The first step of this process, for me btw, was the workshop I did for this years BASTARD Conference. Here is the writeup of that.
This is a basic conversation that, if successful, will question a basic anarchist principle and point a way torward thinking about how to form pods of human activity in a possible, viable future. We will discuss what is social, society, and at what numerical breaks are different kinds of organizations possible and impossible. Mostly we’d like to talk about exclusion as a consequence of how this society is ordered but also how utopia planning is largely a reactionary and conservative process. We are against it.
As always email us at the brilliant email address.
As someone who once migrated from a rural community to become involved with an urban anarchist scene, Ben’s core point about hyper-localism as the basis of a vetting process within anarchist subcultures really resonated with me. Where I differ with him is that, in my experience, a desire to “get shit done” is just as much a part of this vetting process as is the development of social rapport over an extended period of time. From what I’ve seen, it is usually the central group of entrenched locals who all know each other who are the most stringent enforcers of “getting shit done.” One of my main critiques of “activism” is precisely its excessive preoccupation with action-for-its-own-sake. If everyone just cooled their jets a bit and realized that the world isn’t going to come to an end if you put “action” on hold for a while and spend a little more time theorizing about the How and the Why of what it is you’re actually doing, then maybe the tendency of anarchists to stagnate in their respective subcultural bubbles could be addressed in a more intelligent and reflective manner.
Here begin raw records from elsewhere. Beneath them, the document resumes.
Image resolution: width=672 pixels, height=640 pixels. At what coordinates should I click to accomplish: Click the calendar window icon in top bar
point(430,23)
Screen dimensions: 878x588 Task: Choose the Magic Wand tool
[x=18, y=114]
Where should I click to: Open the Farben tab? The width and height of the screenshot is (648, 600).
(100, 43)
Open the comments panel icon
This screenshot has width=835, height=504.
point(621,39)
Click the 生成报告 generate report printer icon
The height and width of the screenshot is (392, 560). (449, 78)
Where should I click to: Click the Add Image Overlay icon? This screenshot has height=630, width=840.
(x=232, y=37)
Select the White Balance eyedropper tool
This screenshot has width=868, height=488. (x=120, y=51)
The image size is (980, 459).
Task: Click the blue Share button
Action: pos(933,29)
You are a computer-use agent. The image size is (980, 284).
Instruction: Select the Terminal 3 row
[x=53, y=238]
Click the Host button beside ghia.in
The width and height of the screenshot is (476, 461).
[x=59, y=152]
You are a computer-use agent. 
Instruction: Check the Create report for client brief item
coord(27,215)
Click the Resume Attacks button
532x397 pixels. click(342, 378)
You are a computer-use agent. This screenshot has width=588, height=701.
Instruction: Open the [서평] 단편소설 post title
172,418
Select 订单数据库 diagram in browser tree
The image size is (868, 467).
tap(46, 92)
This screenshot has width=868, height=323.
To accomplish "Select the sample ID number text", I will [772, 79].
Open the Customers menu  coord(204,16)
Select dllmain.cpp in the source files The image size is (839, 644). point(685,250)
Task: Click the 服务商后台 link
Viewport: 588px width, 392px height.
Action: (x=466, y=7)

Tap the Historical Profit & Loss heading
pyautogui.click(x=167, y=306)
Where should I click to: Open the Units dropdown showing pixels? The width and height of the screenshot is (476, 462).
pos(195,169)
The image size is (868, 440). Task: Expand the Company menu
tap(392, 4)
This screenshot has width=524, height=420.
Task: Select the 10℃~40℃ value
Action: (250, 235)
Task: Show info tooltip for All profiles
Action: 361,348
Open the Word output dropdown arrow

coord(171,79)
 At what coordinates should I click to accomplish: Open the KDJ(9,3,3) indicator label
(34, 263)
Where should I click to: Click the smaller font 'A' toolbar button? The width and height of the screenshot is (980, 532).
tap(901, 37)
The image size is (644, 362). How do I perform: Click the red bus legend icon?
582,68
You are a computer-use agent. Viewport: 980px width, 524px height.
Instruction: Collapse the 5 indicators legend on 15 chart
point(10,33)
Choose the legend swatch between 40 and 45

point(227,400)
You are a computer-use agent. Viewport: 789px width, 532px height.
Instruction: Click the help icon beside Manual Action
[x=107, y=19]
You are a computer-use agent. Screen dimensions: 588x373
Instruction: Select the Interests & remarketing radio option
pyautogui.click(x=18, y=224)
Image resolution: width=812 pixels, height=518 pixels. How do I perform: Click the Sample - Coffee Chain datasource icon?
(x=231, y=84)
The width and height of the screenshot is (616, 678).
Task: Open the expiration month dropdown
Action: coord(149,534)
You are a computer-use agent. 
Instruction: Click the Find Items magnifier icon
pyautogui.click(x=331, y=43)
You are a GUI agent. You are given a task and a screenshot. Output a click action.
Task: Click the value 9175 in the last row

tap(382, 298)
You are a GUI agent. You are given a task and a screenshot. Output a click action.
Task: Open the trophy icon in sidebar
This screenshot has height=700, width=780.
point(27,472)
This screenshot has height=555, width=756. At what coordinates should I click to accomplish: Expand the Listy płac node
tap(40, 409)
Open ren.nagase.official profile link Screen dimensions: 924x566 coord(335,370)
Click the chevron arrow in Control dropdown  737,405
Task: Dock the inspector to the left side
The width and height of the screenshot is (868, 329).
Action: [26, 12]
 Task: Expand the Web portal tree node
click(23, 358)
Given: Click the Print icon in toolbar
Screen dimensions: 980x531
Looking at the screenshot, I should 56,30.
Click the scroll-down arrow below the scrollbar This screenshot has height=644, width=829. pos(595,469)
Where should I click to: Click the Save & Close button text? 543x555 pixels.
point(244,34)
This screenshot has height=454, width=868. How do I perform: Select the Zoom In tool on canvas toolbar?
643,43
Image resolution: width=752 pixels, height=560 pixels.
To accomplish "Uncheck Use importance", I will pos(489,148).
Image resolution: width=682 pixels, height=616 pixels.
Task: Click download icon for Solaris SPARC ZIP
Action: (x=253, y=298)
Also, as a side-note, I really dug his idea of developing a more “nomadic” anarchism. Furthermore, it’s worth pointing out that he’s veering dangerously close to Deleuze & Guattari’s “nomadology” when he makes comments like that. Despite Ben’s reluctance to admit it, maybe his inner “Continental” philosopher is rattling its chains trying to break free.
we’ve already seen several peaks and declines of nomadology in an north american context — crust/dropout/rainbow/anit-globe/earth first/crimethinc/hobos
all of these have been advocated for and critiqued elsewheres, seems like an error to advocate for nomadism w/o mention of current/past attempts at it.
Arguably so, and I welcome such critiques. However, my central point was not so much to “advocate” for anything in particular as to identify a hidden affinity between Ben’s own thinking and the “Continental philosophy” from which he’d otherwise like to distance himself.
However, since you brought it up, it might be worth taking a closer look at how the Israeli military have managed to make use of “nomadology” to some effect in the Palestinian territories:
If anarchists in North America were prepared to up their intellectual game, perhaps they could make effective use of it as well.